Renato não esperava isso de você, Gamarra
O Gamarra Morreu
 
Soube, por um telefonema na terça passada do passamento do Gamarra. Para quem não sabe,e muitos não sabem, o Gamarra é (era) o cão de guarda feroz que come (comia) baratas lá na Casa do Fernando, em substituição ao já comentado Golias que dividiu a casinha com Geo, quando este dedurou o Fernando, lá nos primeiros posts. O nome foi escolhido a dedo, pois se era para ser um cão de guarda, nada mais apropriado do que o nome do zagueiro paraguaio que tão bem guardava sua meta.

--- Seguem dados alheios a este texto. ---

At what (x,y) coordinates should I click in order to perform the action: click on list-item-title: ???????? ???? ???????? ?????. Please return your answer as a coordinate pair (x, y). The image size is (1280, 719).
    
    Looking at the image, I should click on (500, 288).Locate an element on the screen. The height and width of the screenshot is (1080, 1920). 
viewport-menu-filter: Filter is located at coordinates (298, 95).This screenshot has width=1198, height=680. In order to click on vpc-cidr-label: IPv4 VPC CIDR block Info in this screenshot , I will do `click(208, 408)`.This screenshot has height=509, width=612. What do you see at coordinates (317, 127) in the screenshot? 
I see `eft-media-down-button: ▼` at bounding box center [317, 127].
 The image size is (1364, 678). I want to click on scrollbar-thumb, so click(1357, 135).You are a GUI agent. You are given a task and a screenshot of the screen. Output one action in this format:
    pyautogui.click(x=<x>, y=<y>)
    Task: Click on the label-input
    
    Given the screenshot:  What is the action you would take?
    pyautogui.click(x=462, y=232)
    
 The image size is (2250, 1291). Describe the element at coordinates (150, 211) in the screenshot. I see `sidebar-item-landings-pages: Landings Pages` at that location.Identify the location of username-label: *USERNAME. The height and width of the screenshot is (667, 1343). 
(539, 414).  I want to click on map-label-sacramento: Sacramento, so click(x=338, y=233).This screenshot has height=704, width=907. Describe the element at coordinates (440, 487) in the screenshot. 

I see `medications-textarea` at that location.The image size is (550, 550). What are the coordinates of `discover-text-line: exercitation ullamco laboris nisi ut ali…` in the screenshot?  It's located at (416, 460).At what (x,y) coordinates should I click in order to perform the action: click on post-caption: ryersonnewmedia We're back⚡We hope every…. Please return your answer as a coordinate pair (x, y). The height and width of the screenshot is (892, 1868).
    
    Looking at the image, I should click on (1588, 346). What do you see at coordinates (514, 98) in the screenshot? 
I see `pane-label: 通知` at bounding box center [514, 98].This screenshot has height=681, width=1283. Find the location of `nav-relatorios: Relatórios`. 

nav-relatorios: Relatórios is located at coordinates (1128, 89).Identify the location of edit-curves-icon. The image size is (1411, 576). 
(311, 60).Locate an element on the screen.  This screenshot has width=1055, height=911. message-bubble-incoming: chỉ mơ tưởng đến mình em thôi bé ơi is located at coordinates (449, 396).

Tal canídeo, de raça mais ou menos boxer, era ao mesmo tempo um terror e um alívio. Terror orque cavava jardim, fazia necessidades em locais impróprios e latia para todas as pessoas que não precisava latir. Era também um alívio pois Fernando o levava para passear ( era o que ele achava) e nestes passeios pela vizinhança, habitualmente acompanhado de um neto ( ele tem vários) saiam ótimas histórias para nossas noites de terça.
O Gamarra era importante para o Grupo todos o conheciam, senão pessoalmente, por suas histórias.
Na verdade estou escrevendo para pedir desculpas ao Fernando. Na terça passada, ele me ligou para saber se não íamos voltar às nossas costumeiras orgias nos dias de Marte. Respondi que achava que ainda não e que outros ainda estavam viajando e que portanto só voltaríamos na próxima semana. Conversamos mais um pouco e ele me contou que Gamarra fizera a passagem.
Aí está o problema, não fui suficientemente sagaz para ir jantar com meu amigo e beber o Gamarra. Lamento, mas sem dúvida beberemos na próxima.